AAPS PUBLIC COMMENTS
Dear Mr. Charney:
This filing is in reference to the OMB notice in the Federal Register of February 4, 1999, where you requested public comments on your proposed revision to OMB Circular A-110, promulgated pursuant to Omnibus Appropriations Act for FY 1999 (PL 105-277) (the Act ).
I am a practicing internist from Tucson, Arizona and serve as the Executive Director of the Association of American Physicians & Surgeons, Inc. ( AAPS ). AAPS represents thousands of physicians nationwide in upholding the traditional patient-physician relationship. Founded in 1943, AAPS is a non-profit Indiana corporation. AAPS frequently testifies before Congress and has successfully participated in landmark medical litigation like United States v. Rutgard, 116 F.3d 1270 (9th Cir. 1997). Many of our members (myself included) have also participated in federally funded research.
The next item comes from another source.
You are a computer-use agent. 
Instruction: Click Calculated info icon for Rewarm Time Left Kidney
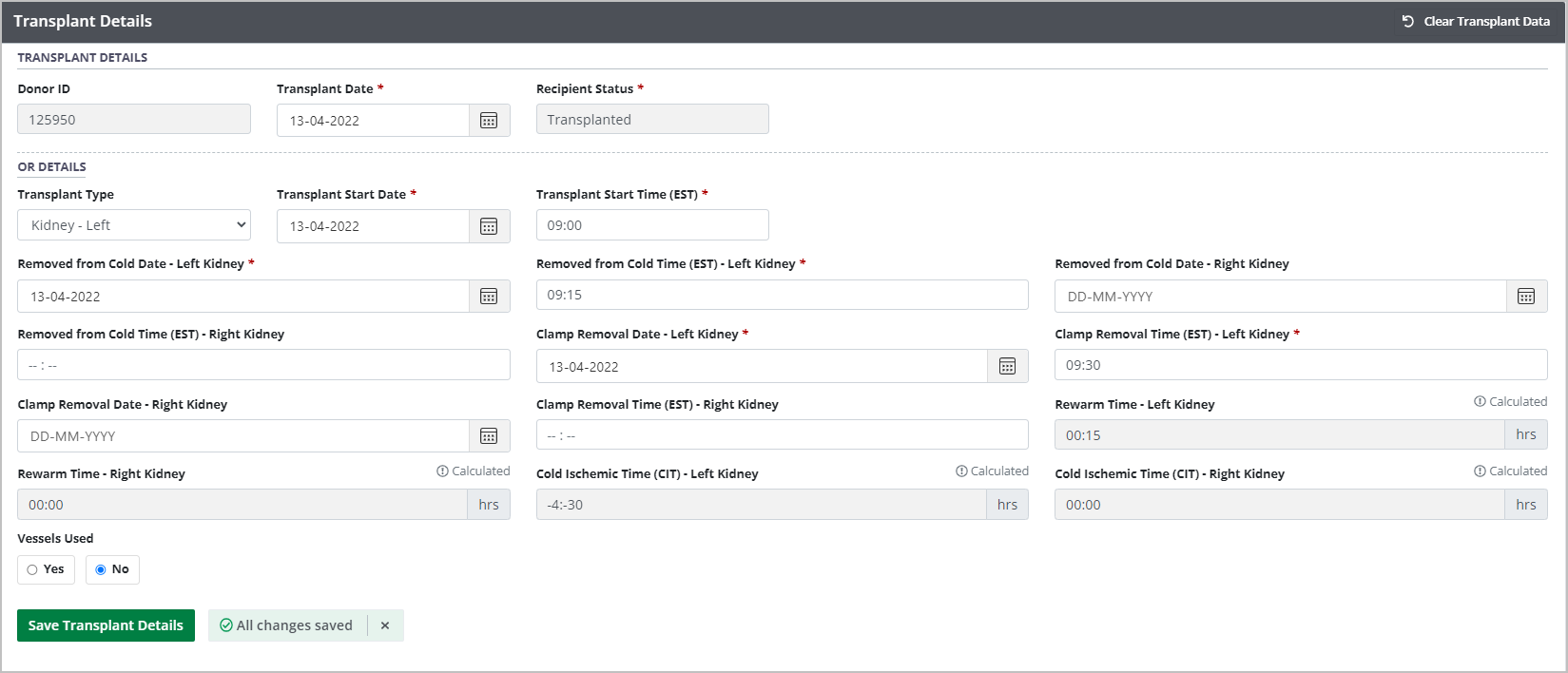coord(1480,402)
AAPS strongly supports public access to federally-funded research data in order to promote medical advances.
The proposed rule contains arbitrary limitations on public access in violation of the express requirements of the Act. First, the proposed rule capriciously limits public access to data relating to published research findings that were used by the Federal Government in developing policy or rules. Such limitations directly contravene the Act. Second, the proposed rule arbitrarily imposes additional costs on the public by including charges for the recipient and subrecipients, in addition to the agency s own reasonable cost, in violation of the Act.
I. THE ARBITRARY LIMITATIONS OF PUBLICATION AND RULEMAKING.
The Act expressly mandates an amendment to Section __.36 of OMB Circular A-110:
to require Federal awarding agencies to ensure that all data produced under an award will be made available to the public through the procedures established under the Freedom of Information Act.
This requirement thereby applies to all data produced under a federal award. The public paid for such data, and is entitled to access it. AAPS physicians need access to the raw research data in order to conduct valuable research for the benefit of the public. Limiting such access would restrain medical discoveries, and would encourage manipulation of the data by the narrow interests in control.
The proposed rule, however, capriciously limits public access to data relating to published research findings that were used by the Federal Government in developing policy or rules. These limitations contravene the Act, and would harm the public interest. Often federally-funded data are withheld from publication because the data are contrary to the financial interests of the researching entity. Indeed, data withheld from publication are typically more important and more controversial than the data published. Likewise, data not used for rulemaking or policy decisions are often extremely important to the public in demonstrating the need for rulemaking.
Obtaining data through FOIA is a slow process. If this process is delayed until after publications are released concerning the data, then the public will be deprived of an objective and timely review of the underlying data. There is no legitimate interest in a recipient of a federal grant to withhold its data from the public until long after publication. The only motivation for such withholding would be the illegitimate purpose of preventing independent and timely review of the data. The proposed rule is fatally defective in allowing such withholding.
These limitations on public access to data must be removed. Removal of these limitations will enable the public to obtain prompt access to federally-funded data as required by the Act.
II. THE ARBITRARY ADDITION OF RECIPIENT CHARGES.
The Act expressly requires that:
if the agency obtaining the data does so solely at the request of a private party, the agency may authorize a reasonable user fee equaling the incremental cost of obtaining the data . . .
The Act thereby permits the agency to charge only a reasonable user fee equal to its incremental cost of obtaining the data, and only if the agency obtaining the data does so solely at the request of a private party. No additional charges may be imposed for the benefit of the recipient and subrecipients of the federal grant, and no additional charges may be included for data that the agency has already obtained.
The proposed rule, however, categorically and capriciously increases access costs to include expenses of the recipient and subrecipients of the federal grant. Under the Act, the public has the same rights to the (non-exempted) data as the agency, regardless of the expenses of the recipient and subrecipients. If the terms of the federal award entitle the agency to access the data without extra charge, or if the agency already obtained the data for another requester, then the public is entitled to the data without additional expenses charged by the recipient or subrecipients. Allowing the recipient and subrecipients to impose charges on the public, in addition to the agency s own costs, violates the Act. These additional charges must be stricken. Moreover, the incremental cost of obtaining the data by the agency may only be imposed if the data is obtained solely at the request of a private party.
Thank you for your consideration of these comments.